Perhaps profit hospitals aren't such a great idea

Whether Eastern Connecticut Health Network, operator of two venerable charitable institutions, Manchester Memorial and Rockville General hospitals, sells them to Tenet Healthcare, a giant for-profit corporation, will be decided in a few months by the nearly 300 people serving as ECHN's "corporators," community representatives.

The sale is being proposed by ECHN's Board of Trustees on the grounds that small community hospitals cannot survive as medicine comes under more financial pressure and that big for-profit corporations can exploit economies of scale and greater access to capital for improving hospital facilities.

There are a few problems with this.

First is that, as the Journal Inquirer reported this month, Tenet Healthcare's record is appalling. In the last decade the corporation has paid more than $1 billion in fines for defrauding its biggest customer, the federal government, and another $700 million to settle lawsuits and claims of unpaid taxes. A fraud settlement of another $3.7 million was announced just a few days ago.

Tenet says this misconduct is long past and that the corporation is under new management. Maybe, but then does the new management have enough of a record to instill confidence? Whatever their weaknesses, somehow Manchester Memorial and Rockville General have managed to operate for generations without such misconduct.

Then there's the chance that the ECHN board's premise - that medicine will keep getting squeezed - is wrong. Tenet itself disagrees, believing instead that medicine is likely to be a growth business as the population ages and a national insurance system turns charity cases into paying customers. While "Obamacare" is too complex, having been designed by bureaucracy-loving Democrats amid the cynical refusal of efficiency-minded Republicans to help design it, it is more likely to be simplified than repealed.

There is also the possibility that ECHN's hospitals are not managed as well as they should be. Some executive salaries are wild. Raises and promotions are still being given despite hard times. ECHN has expanded in areas really not familiar to its corporators.

Perhaps most important of all is simply the prospective loss of community control over community institutions.

For example, Tenet may promise not to close or diminish Rockville General for a few years. But the communities served by Rockville General will still be around when such a promise expires, and how will they stand with out-of-state ownership then? Like any investor-owned corporation, Tenet exists first to make money for its investors, in its case by operating hospitals. While good hospital operation may be good business, Tenet's record demonstrates that bad hospital operation has been pretty good business too.

Indeed, Tenet's record suggests that the financing of medical care in the United States is largely a matter of cheating the government and other insurers to run up the bills. This may be the nature of a system based on third-party payments, a system in which everybody, starting with patients themselves, tries to shift the cost to someone else. That's why "Obamacare" inadvertently has begun to make the case for a national medical insurance system based instead on direct tax credits to individuals for buying insurance and establishing medical savings accounts.

As it is now constituted ECHN, at least in theory, answers only to its communities, as represented by its corporators. Unfortunately those corporators have been silent as ECHN's managers have exploited the hospitals and have declared without much explanation that the hospitals no longer have a future as community institutions. With their silence the corporators have defaulted as community representatives. If the community is not to be represented, the hospitals might as well be sold - along with everything else.

But while the hospitals always can be sold, now or later, once they are sold their community is not likely ever to recover them.

**PROVIDED INFORMATION**:
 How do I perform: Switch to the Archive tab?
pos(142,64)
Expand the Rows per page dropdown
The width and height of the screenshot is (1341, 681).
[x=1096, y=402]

**ACTIVITY**: Reproduce, word for word, the part of the hospital sale commentary that runs from "Perhaps most important" up to and including "good business too.".

**RESULT OF THE EXERCISE**:
Perhaps most important of all is simply the prospective loss of community control over community institutions.

For example, Tenet may promise not to close or diminish Rockville General for a few years. But the communities served by Rockville General will still be around when such a promise expires, and how will they stand with out-of-state ownership then? Like any investor-owned corporation, Tenet exists first to make money for its investors, in its case by operating hospitals. While good hospital operation may be good business, Tenet's record demonstrates that bad hospital operation has been pretty good business too.